Il est prudent de garder une marge avant la nuit et d’identifier les possibilités de sortie ou d’adaptation. Le programme ne doit pas dépendre d’une arrivée à la minute près. Une étape raccourcie peut préserver la suite du trek, tandis qu’une fatigue poussée augmente le risque de chute le lendemain.
Météo et orientation
La proximité de la mer ne protège pas des conditions montagnardes. Brouillard, vent, orage et baisse de température peuvent apparaître rapidement. Une vigilance départementale donne un cadre général, mais elle doit être complétée par les prévisions de montagne et les observations au départ de chaque étape.
Le balisage ne remplace pas une compétence d’orientation. Dans le brouillard ou après une dégradation, une marque peut être manquée. Carte, moyen de localisation hors ligne et connaissance de leur usage sont nécessaires. La trace numérique constitue une aide, pas une garantie.
Sac, eau et autonomie
Chaque kilogramme se répète sur les montées et les descentes. Le sac doit répondre aux besoins réels : protection contre la pluie, couche chaude, couchage selon la réservation, éclairage, premiers secours, orientation, nourriture et capacité d’eau. Un équipement minimaliste qui supprime la marge de sécurité n’est pas un sac léger bien pensé.
Les points d’eau peuvent varier avec la saison. Il faut vérifier les informations récentes, traiter l’eau lorsque c’est nécessaire et conserver une réserve adaptée à l’étape. Les déchets, y compris organiques et hygiéniques, doivent être gérés conformément aux consignes des refuges et du parc.

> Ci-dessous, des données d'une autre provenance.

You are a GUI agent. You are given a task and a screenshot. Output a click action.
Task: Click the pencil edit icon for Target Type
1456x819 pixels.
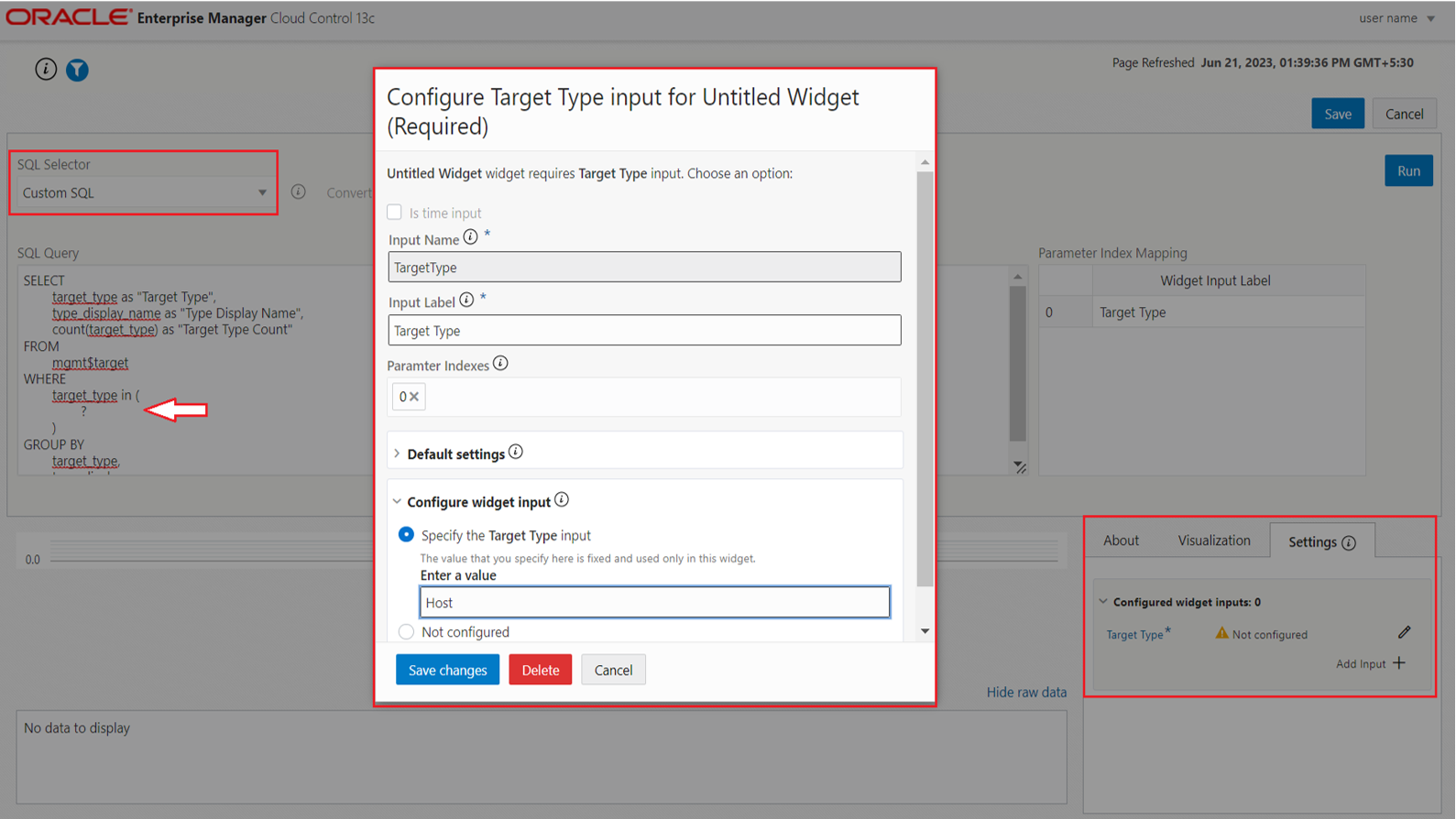tap(1404, 632)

Préparer le corps et le groupe
La préparation repose sur des randonnées répétées avec dénivelé et sac. Elle permet de tester les chaussures, la gestion de l’effort, l’alimentation et la récupération. Un matériel neuf découvert le premier jour peut créer des ampoules ou un inconfort qui s’aggrave à chaque étape.
Dans un groupe, les attentes doivent être clarifiées : rythme, pauses, décisions en cas de météo et possibilité de raccourcir. Le plus lent ne doit pas être laissé seul. Les compétences collectives incluent l’orientation, les premiers secours et la capacité à renoncer sans conflit.
Respecter les espaces traversés
Le GR20 traverse des milieux fragiles et des espaces d’activité pastorale. Il faut rester sur le sentier, respecter les clôtures, ne pas déranger les troupeaux et suivre les consignes concernant le feu. En période estivale, le risque incendie peut entraîner des limitations d’accès qui s’imposent aux randonneurs.
Le bivouac n’est pas libre partout et s’organise dans le cadre fixé autour des refuges. La réservation ne donne pas un droit à dégrader les lieux. Eau, sanitaires, bruit et déchets doivent être gérés avec retenue afin que le passage de milliers de marcheurs reste compatible avec le territoire.